Indorock
History[edit]
The guitar was imported to the archipelago of the East Indies by Portuguese explorers in the 16th century. The traditional Portuguese song styles, saudade and fado, played with guitar accompaniment, later became kroncong music.
Many Indorock musicians had a predilection for Hawaiian music, which was popular in the Netherlands at the time.
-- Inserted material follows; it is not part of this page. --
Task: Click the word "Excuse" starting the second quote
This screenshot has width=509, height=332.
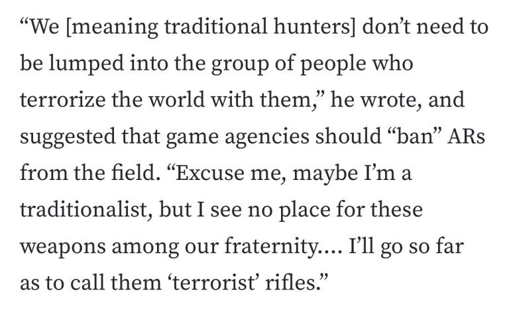Action: click(x=210, y=173)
Other significant influences include American country & western, and the rock & roll repertoire played on radio stations in Indonesia via American (AFN) stations from the Philippines and Australia.[4] While Dutch audience were interested in Rock & Roll, white Dutch musicians did not perform the genre in the mid-1950s, and Indonesians and Moluccans filled the void at that time, and bands such as the Bellboys, the Room Rockers, the Hap Cats, and the Hot Jumpers performing to a mixed audience in venues such as pubs.[3]
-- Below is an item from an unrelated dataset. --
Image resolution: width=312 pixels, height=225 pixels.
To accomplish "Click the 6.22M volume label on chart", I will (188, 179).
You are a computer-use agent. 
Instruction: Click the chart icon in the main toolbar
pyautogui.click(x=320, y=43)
The Tielman Brothers (Reggy, Ponthon, Andy and Loulou Tielman) are generally seen as founders of Indorock, even though other Indorock bands existed before them. Being ethnically Indonesian and playing black American music to white audiences in the Netherlands and Germany, their music exemplifies the complex background of the style, which, according to George Lipsitz, is shaped by "the histories of Dutch and U.S. military combat in Asia and Europe" and by the "internalized racial histories of the United States, the Netherlands, and Germany".[5] Since the Dutch music industry offered few venues for Indorock artists, many of them went to Germany where it quickly became highly popular, at least until the advent of British beat music.[1]
Broader influence[edit]
Indo vocal and instrumental guitar music groups started to record American hits and became famous, starting a stream within Europe known as the Indo Rock scene.